YOUR GOAL:
Transcribe only the lines in the data below falling between the line with "Click the Google logo on the map" and the line with "Task: Click the graph chart toolbar icon", including those two lines, and leave out any picture.

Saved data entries

__________________________________________________

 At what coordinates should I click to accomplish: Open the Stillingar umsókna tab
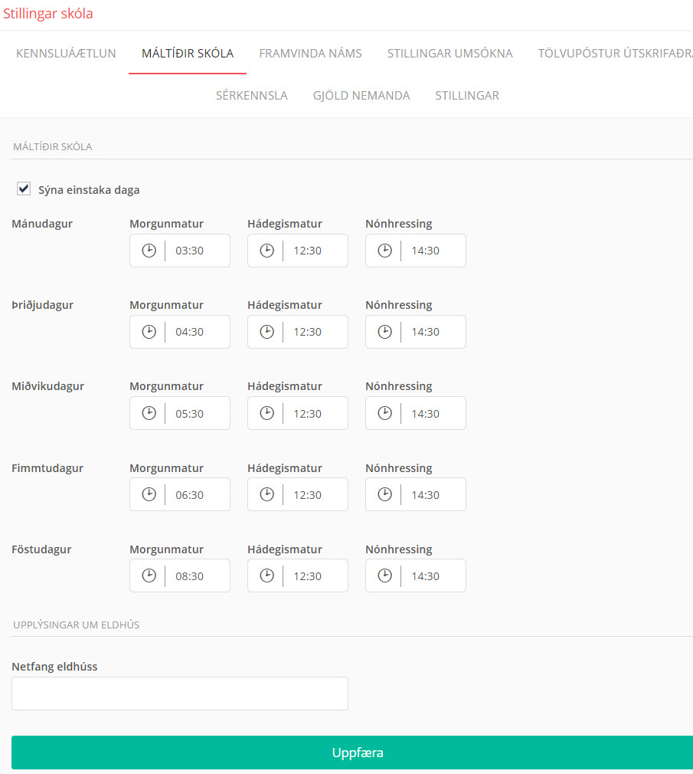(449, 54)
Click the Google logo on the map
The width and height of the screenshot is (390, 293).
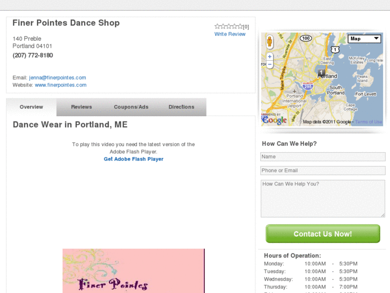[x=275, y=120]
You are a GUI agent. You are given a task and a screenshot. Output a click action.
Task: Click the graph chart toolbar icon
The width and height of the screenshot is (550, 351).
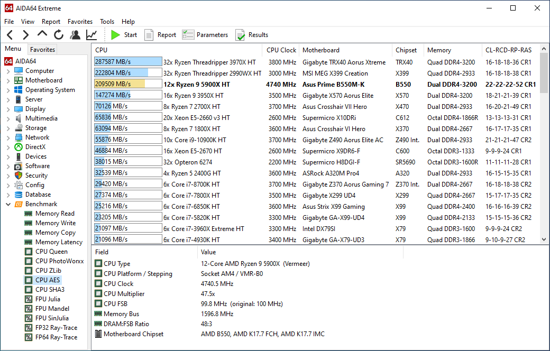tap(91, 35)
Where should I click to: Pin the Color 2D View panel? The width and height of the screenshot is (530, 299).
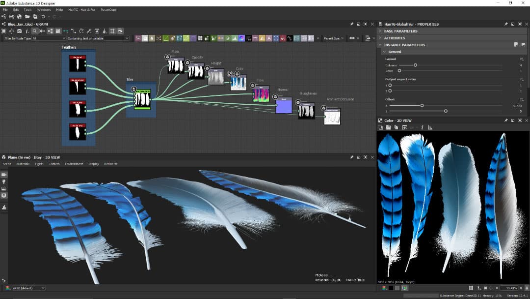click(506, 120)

__________________________________________________

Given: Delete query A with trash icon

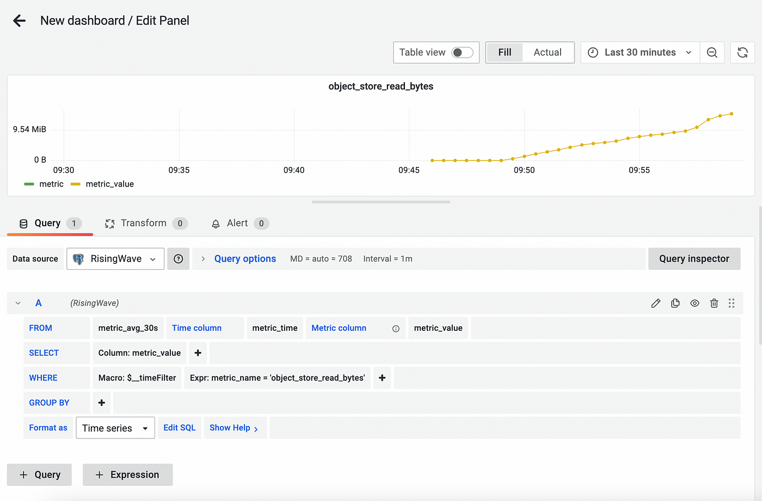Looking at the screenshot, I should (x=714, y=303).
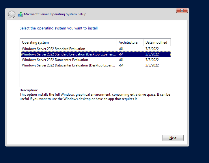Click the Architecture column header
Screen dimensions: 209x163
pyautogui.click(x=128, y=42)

__________________________________________________

RESPONSE TO THIS TASK:
Click the Google logo on the map
The width and height of the screenshot is (390, 293).
[x=275, y=120]
You are a GUI agent. You are given a task and a screenshot. Output a click action.
Task: Click the graph chart toolbar icon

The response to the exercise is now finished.